You can follow the strategy to choose the right girl child scheme in the Post Office:

  • Define Your Goal: Choose schemes based on your child’s needs — education (SSY, PPF), marriage (SSY, KVP), monthly income (POMIS), or long-term security (NPS Vatsalya).
  • Check Eligibility & Age: Some schemes like SSY are for girls below 10 years, while others like PPF, RD, or Savings Account can be opened anytime.
  • Consider Tax Benefits: Look for schemes offering deductions under Section 80C and tax-free maturity (SSY, PPF).
  • Assess Lock-in & Liquidity: Long-term (SSY, PPF), medium-term (NSC, RD), or liquid options (Savings Account, POMIS) based on your needs.
  • Mix & Match: Combine the post office child plans for girl schemes for growth, security, and flexibility instead of relying on one option.
  • Monitor & Review: Keep track of interest rates and account performance to ensure they meet your child’s goals.

Conclusion

The Post Office girl child schemes align with the broader goal of gender equality and women empowerment. They provide a platform for girls to grow into self-reliant, educated, and economically stable individuals. With long-term investment plans, best investment plans, and disciplined saving, parents can ensure their daughters’ dreams are fully supported while enjoying the benefits of safe, government-backed investments.

Frequently Asked Questions

  • What is a post office savings scheme for girls?

    A post office savings scheme for girls is a government-backed investment plan that helps parents save for their daughter’s education, marriage, and future financial needs in a safe and reliable way.
  • Who can open a post office child plan for girl?

    Parents or legal guardians can open a post office child plan for girl if she is a minor. Some schemes, like Sukanya Samriddhi Yojana, require the girl to be below 10 years, while others like PPF and NSC can be opened anytime.
  • What are the best post office schemes for girl child in 2026?

    The best scheme for girl child in post office depends on your goals. Post-Office Sukanya Samriddhi Yojana, NPS Vatsalya Scheme, PPF, KVP, and POMIS are popular choices for long-term savings, education, or monthly income.
  • Can a girl child operate her post office girl child scheme account independently?

    Yes, in most post office schemes for girl child, the girl can take control of her account after turning 18. Until then, parents or guardians manage the account on her behalf.
  • Are there tax benefits in post office schemes for girls?

    Many post office schemes for girl child offer tax benefits. For example, contributions to SSY, PPF, and 5-year FDs are eligible for deductions under Section 80C, and maturity proceeds are generally tax-free.
  • What is the minimum deposit required for a post office scheme for girl baby?

    The minimum deposit depends on the scheme.
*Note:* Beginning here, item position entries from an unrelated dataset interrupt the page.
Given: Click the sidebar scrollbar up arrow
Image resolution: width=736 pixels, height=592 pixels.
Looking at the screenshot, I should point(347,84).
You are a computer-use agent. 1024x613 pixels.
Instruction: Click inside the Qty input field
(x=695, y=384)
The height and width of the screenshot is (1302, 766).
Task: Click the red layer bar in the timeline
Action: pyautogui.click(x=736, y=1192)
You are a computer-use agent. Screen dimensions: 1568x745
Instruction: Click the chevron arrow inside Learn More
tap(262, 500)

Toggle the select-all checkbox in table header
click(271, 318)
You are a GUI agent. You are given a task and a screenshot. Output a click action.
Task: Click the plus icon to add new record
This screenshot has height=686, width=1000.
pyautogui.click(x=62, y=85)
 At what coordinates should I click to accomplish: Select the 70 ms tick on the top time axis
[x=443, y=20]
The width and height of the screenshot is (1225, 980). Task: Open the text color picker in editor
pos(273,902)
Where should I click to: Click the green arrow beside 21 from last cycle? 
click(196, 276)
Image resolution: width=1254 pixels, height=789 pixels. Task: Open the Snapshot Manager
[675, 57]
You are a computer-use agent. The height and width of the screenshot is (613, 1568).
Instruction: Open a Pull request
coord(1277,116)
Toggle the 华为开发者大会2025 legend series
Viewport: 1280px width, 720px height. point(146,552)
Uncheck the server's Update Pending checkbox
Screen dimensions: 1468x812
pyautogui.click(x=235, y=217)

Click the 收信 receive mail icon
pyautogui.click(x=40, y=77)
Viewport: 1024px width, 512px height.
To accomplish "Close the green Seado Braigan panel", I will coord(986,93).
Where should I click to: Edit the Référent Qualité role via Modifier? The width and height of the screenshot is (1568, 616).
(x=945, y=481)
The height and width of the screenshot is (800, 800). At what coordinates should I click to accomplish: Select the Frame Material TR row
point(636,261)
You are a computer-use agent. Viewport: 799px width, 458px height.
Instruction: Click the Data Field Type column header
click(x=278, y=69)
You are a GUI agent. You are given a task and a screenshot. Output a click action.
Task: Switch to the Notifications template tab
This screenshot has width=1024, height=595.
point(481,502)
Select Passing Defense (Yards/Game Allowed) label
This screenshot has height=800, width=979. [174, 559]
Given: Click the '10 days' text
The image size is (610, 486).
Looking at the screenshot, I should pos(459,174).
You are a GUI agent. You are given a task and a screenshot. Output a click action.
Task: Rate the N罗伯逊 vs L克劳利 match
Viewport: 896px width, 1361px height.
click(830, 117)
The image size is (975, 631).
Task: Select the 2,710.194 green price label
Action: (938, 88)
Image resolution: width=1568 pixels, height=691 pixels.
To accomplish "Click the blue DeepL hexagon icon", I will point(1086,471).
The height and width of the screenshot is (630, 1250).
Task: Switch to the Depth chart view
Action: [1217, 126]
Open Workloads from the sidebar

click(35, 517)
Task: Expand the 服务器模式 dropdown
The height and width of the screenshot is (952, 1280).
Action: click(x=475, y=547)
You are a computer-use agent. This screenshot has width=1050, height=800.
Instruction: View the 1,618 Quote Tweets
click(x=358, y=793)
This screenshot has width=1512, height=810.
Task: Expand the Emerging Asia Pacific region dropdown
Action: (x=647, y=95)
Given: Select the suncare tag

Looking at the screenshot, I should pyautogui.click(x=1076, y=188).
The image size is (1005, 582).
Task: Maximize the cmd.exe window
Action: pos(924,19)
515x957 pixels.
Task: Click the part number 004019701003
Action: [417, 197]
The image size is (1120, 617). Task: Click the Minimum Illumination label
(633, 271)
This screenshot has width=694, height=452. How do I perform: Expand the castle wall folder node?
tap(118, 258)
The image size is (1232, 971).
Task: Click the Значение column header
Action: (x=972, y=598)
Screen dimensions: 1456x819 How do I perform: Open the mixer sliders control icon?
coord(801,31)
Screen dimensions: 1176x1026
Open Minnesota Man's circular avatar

For post office scheme for girl baby, SSY requires ₹250 per month, PPF requires ₹500 per year, and KVP requires ₹1,000 per investment.
  • Can I combine multiple post office schemes for girl child?

    Yes, combining different post office schemes for girls child helps achieve both short-term and long-term goals. For example, you can use SSY for marriage, PPF for education, and POMIS for monthly income.
  • Is a post office scheme for women different from a girl child scheme?

    Yes, post office schemes for women are typically for adult women and may include savings accounts, FDs, or monthly income plans. Girl child schemes in post office are designed specifically for minors and their long-term security.
  • Can I invest SIPs alongside post office schemes for girls?

    Yes, investing in SIP in mutual funds along with post office savings scheme for girl child is a smart way to diversify and grow funds over the long term while taking advantage of government-backed security.
  • How can post office savings schemes for girl child help in financial planning?

    These schemes allow parents to systematically save for their daughter’s future, providing security, guaranteed returns, tax benefits, and a disciplined approach to financial planning. They are among the best investment plans for building wealth for a girl child.